Trascriva tutte le righe dei record seguenti in forma di elenco numerato, tralasciando le righe vuote. Escluda dalla risposta le immagini.
━━━ Materiale fornito
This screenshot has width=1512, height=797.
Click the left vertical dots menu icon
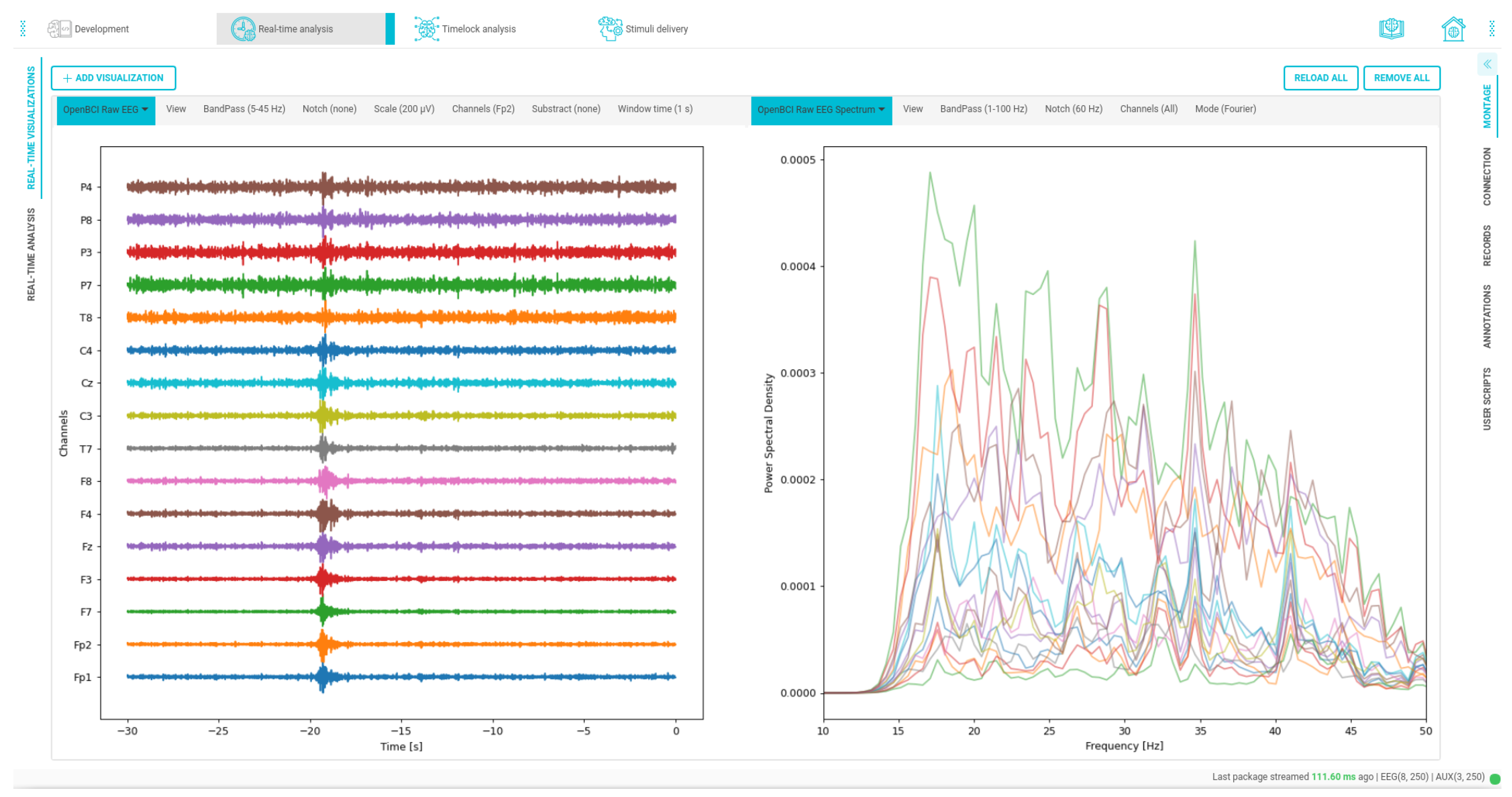point(23,29)
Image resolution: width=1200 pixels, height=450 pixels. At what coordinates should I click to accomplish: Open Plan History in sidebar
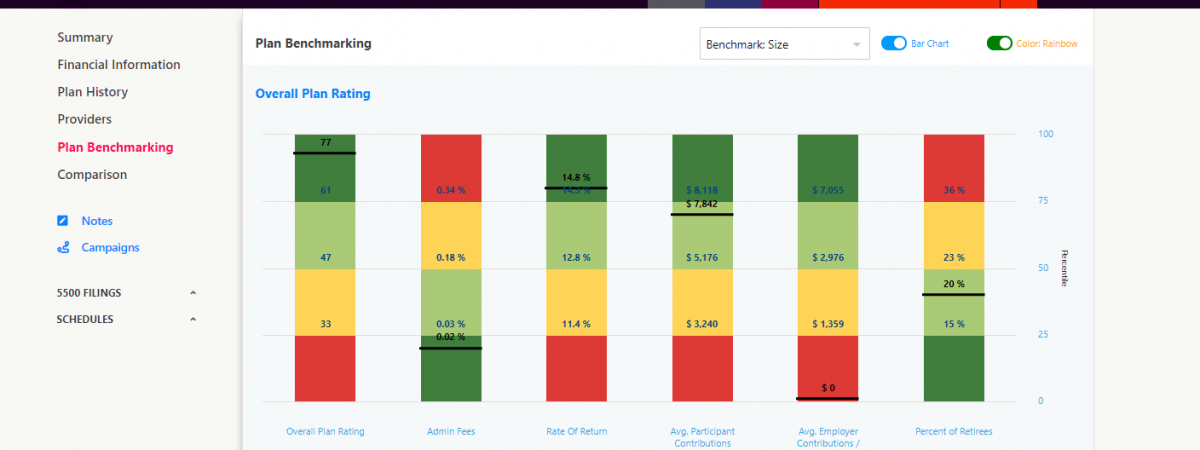pos(92,92)
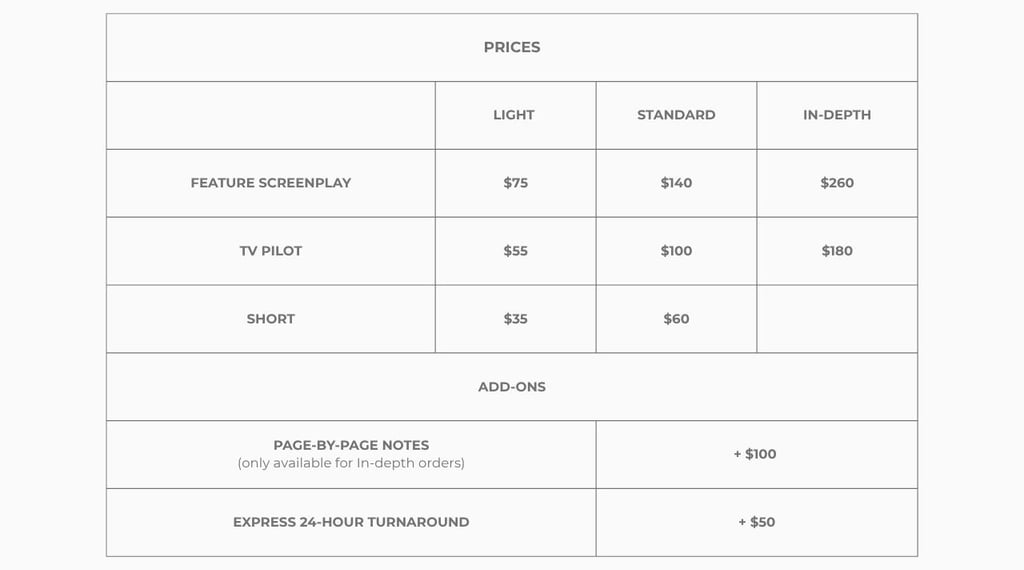
Task: Click the $140 feature standard price
Action: click(676, 183)
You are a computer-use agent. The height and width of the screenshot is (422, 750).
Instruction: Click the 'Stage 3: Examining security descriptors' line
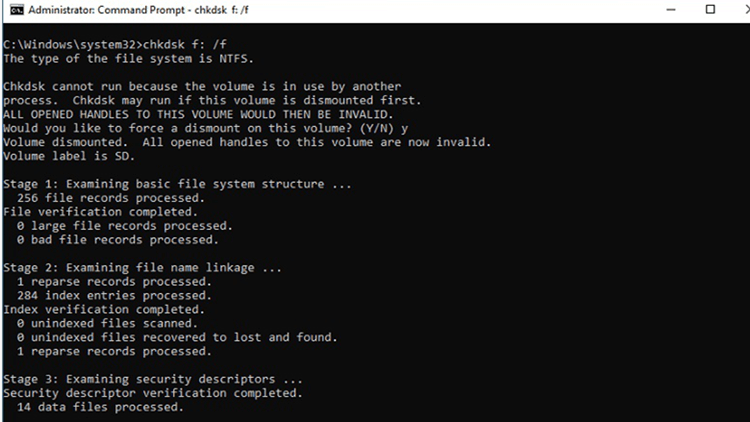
━━━━━━
» Risposta corretta:
1. This screenshot has width=1512, height=797.
2. Click the left vertical dots menu icon
3. point(23,29)
4. Image resolution: width=1200 pixels, height=450 pixels. At what coordinates should I click to accomplish: Open Plan History in sidebar
5. pos(92,92)
6. Task: Click the $140 feature standard price
7. Action: click(676, 183)
8. You are a computer-use agent. The height and width of the screenshot is (422, 750).
9. Instruction: Click the 'Stage 3: Examining security descriptors' line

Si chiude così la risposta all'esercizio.